DOCUMENT PASSAGE —
>> Start

Speech signal cascade processing method, terminal, and computer-readable storage medium
Abstract
A method for improving speech signal intelligibility is performed at a device. A speech signal is obtained. A correspondence between the speech signal and a respective user group among different user groups having distinct voice characteristics is identified. Pre-encoding signal augmentation is performed on the speech signal with a respective pre-augmentation filtering coefficient that corresponds to the respective user group to obtain a group-specific pre-augmented speech signal. The device encodes the pre-augmented speech signal for subsequent transmission through the voice communication channel. An encoded version of the pre-augmented speech signal has reduced loss of signal quality as compared to an encoded version of the speech signal that is obtained without the pre-encoding signal augmentation.
Claims
exact text as granted — not AI-modifiedWhat is claimed is:
1. A speech signal cascade processing method performed at a first terminal having one or more processors and memory storing a plurality of computer programs to be executed by the one or more processors, comprising:
capturing a speech signal using a microphone of the first terminal;
performing feature recognition on the speech signal to determine a set of feature characteristics for the speech signal;
when the set of feature characteristics matches a first set of predefined features, performing pre-augmented filtering on the speech signal by using a first set of pre-augmented filter coefficients associated with a first user group, to obtain a pre-augmented speech signal;
when the set of feature characteristics matches a second set of predefined features, performing pre-augmented filtering on the speech signal by using a second set of pre-augmented filter coefficients that is different from the first set of pre-augmented filter coefficients and associated with a second user group that is different from the first user group, to obtain the pre-augmented speech signal, wherein the first set of pre-augmented filter coefficients boosts energy proportions of medium-high frequency of the speech signal more than the second set of pre-augmented filter coefficients does to the speech signal;
performing cascade encoding/decoding to the pre-augmented speech signal to generate an augmented speech signal;
processing the augmented speech signal using a first audio codec of the first terminal; and
transmitting the processed augmented speech signal to a second terminal via a voice communication channel, wherein the second terminal processes the processed augmented speech signal using a second audio codec that is different from the first audio codec and then plays the augmented speech signal to a user of the second terminal.

>> End

DATA ROWS —

>> Start

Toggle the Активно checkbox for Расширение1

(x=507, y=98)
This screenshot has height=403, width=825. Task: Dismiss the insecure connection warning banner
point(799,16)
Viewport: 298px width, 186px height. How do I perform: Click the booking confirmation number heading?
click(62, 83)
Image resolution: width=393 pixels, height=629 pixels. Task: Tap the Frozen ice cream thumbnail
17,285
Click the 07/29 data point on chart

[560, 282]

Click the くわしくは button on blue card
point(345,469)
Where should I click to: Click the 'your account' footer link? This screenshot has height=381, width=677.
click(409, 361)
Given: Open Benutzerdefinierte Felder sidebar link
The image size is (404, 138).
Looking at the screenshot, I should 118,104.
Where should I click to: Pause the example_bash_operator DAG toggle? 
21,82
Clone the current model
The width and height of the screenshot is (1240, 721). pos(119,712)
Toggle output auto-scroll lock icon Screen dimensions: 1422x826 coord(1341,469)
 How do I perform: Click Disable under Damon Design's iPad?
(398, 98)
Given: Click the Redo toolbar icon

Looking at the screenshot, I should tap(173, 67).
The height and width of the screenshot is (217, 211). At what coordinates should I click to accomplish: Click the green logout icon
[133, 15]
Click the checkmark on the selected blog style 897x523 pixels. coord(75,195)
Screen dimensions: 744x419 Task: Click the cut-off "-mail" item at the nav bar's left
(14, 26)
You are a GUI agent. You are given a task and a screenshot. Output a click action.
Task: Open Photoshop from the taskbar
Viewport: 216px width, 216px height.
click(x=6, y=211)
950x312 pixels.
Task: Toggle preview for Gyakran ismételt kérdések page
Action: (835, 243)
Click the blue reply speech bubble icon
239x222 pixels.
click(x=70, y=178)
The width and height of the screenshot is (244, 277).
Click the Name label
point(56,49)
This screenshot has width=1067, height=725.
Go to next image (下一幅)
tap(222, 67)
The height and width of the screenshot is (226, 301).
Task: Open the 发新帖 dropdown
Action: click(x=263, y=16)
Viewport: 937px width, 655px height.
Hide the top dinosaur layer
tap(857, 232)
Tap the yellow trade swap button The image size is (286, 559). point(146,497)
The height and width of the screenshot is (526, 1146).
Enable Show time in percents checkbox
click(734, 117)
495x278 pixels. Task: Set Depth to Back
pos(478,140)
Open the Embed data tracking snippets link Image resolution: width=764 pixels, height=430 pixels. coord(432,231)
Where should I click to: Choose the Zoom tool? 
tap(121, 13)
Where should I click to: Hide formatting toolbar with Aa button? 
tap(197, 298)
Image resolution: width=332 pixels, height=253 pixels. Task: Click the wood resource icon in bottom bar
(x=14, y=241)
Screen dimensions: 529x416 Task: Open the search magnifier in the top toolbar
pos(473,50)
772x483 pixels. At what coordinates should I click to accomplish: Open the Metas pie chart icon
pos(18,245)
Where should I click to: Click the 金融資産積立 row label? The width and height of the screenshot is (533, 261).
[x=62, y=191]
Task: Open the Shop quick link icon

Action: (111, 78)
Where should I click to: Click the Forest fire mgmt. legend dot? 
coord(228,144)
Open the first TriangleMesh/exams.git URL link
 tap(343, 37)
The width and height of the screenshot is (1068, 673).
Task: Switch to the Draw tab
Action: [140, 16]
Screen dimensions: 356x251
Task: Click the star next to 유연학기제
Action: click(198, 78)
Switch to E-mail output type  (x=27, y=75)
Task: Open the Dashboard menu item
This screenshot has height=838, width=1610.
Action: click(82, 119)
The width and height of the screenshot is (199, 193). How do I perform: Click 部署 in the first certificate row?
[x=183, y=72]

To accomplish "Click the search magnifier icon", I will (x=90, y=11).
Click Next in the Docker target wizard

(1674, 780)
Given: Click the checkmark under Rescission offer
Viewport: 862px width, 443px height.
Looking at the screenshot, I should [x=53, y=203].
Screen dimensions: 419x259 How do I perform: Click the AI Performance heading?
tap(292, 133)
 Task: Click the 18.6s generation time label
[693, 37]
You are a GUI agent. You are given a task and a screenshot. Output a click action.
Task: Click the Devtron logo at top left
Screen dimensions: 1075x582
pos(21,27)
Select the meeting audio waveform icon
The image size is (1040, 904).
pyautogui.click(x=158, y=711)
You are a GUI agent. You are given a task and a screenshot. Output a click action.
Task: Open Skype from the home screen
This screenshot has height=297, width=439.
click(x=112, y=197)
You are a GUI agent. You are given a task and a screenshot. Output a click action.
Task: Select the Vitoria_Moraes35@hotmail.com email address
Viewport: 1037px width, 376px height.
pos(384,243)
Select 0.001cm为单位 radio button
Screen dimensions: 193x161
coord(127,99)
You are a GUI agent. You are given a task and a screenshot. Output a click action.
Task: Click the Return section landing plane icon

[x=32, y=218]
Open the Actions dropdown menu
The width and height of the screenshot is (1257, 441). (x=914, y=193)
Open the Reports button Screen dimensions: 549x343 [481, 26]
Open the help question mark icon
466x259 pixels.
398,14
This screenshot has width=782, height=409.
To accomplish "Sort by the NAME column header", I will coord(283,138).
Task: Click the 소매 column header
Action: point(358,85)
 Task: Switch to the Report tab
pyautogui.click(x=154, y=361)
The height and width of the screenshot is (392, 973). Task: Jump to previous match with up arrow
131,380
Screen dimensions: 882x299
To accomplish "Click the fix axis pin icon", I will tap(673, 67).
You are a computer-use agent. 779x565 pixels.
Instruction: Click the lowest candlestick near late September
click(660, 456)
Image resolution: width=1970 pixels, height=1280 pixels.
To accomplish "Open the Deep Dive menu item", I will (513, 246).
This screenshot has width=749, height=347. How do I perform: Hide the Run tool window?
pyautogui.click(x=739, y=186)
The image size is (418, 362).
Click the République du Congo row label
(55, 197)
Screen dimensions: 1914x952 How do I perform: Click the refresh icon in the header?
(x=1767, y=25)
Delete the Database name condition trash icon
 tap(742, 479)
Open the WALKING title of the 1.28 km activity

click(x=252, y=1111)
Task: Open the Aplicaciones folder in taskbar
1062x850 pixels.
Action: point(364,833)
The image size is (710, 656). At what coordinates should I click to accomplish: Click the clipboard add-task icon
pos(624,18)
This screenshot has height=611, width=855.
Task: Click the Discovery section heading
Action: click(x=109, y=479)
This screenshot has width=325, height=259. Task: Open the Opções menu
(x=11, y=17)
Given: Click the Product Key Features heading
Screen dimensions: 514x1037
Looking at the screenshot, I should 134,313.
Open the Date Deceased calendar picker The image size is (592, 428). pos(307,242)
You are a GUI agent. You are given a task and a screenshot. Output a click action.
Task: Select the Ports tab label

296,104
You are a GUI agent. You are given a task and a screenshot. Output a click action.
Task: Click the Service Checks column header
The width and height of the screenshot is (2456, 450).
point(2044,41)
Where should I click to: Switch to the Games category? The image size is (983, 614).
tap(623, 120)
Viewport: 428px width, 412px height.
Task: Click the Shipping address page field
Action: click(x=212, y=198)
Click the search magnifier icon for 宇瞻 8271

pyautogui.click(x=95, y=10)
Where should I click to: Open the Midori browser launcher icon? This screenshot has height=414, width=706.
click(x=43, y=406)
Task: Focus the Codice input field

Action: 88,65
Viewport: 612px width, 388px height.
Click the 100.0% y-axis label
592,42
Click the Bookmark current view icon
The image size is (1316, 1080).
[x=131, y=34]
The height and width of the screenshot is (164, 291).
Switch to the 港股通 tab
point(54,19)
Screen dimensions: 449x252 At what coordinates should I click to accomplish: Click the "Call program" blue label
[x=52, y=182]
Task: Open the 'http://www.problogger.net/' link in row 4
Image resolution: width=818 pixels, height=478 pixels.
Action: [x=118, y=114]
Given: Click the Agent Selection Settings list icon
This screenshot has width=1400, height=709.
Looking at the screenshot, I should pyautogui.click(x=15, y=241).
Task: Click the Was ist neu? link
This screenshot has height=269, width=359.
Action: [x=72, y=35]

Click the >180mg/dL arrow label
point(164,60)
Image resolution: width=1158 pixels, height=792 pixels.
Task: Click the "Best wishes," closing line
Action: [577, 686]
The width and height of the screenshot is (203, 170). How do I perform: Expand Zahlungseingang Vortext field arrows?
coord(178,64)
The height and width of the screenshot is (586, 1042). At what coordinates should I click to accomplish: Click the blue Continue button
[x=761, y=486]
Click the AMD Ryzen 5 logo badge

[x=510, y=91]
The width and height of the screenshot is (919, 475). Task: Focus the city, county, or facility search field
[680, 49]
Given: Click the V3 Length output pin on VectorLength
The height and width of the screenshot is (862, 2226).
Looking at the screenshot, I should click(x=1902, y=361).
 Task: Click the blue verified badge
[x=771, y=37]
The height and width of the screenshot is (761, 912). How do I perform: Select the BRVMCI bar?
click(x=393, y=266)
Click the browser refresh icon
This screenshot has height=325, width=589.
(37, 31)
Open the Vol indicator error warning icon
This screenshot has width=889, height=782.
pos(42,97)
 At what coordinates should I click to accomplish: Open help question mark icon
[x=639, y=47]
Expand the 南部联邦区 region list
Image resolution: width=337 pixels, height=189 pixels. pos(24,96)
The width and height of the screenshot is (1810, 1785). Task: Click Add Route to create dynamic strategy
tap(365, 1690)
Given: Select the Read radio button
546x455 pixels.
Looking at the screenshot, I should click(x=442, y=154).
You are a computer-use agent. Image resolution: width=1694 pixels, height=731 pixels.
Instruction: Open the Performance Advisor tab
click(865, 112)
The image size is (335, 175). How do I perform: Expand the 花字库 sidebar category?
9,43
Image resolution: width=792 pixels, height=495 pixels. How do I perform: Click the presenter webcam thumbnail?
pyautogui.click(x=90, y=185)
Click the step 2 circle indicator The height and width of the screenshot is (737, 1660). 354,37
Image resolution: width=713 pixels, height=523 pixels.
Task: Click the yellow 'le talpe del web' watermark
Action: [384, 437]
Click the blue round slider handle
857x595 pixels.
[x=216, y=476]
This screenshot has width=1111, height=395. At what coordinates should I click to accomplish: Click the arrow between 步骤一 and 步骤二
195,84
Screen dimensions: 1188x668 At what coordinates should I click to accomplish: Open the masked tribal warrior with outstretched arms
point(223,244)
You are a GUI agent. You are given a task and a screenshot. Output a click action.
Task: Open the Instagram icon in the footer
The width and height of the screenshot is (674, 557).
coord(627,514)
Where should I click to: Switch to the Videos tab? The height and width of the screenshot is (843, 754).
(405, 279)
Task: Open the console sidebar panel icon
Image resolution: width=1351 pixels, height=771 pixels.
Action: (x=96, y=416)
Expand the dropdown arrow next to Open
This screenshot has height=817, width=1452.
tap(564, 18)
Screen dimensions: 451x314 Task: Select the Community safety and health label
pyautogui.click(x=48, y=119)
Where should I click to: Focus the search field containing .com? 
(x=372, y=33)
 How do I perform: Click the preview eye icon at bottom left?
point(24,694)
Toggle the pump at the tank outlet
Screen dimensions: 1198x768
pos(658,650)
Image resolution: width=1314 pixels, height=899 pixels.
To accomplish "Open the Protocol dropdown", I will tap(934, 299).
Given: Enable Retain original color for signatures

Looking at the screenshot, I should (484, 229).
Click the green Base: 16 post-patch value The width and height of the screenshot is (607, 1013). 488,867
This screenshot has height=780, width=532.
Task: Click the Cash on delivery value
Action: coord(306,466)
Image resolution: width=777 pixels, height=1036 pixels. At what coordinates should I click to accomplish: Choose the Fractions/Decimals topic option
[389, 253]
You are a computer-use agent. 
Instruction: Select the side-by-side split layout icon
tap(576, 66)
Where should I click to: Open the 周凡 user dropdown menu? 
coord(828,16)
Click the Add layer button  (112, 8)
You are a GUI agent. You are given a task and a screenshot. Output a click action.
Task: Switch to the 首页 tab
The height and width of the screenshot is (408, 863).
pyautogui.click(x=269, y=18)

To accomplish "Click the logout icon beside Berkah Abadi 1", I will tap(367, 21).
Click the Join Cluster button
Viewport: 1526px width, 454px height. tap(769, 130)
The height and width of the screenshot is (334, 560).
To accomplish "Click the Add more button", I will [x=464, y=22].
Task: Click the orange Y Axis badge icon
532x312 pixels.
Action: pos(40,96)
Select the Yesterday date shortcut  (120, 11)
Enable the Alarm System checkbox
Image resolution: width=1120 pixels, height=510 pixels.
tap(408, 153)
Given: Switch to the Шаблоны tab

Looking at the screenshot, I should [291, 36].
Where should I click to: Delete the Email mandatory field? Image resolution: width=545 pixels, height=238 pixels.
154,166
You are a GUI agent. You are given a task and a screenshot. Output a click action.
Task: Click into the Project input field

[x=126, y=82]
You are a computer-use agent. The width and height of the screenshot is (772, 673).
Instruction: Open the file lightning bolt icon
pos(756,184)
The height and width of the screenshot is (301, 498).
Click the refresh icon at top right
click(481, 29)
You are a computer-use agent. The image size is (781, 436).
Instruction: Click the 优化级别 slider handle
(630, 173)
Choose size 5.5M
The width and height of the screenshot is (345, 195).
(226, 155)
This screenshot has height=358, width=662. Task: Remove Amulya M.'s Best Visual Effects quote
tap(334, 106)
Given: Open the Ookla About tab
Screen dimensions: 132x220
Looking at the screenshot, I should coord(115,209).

>> End

OBJECTIVE — In the speech signal cascade processing patent, which set of pre-augmented filter coefficients boosts the energy proportions of the speech signal's medium-high frequency more?

EXERCISE ANSWER — The first set of pre-augmented filter coefficients, associated with the first user group.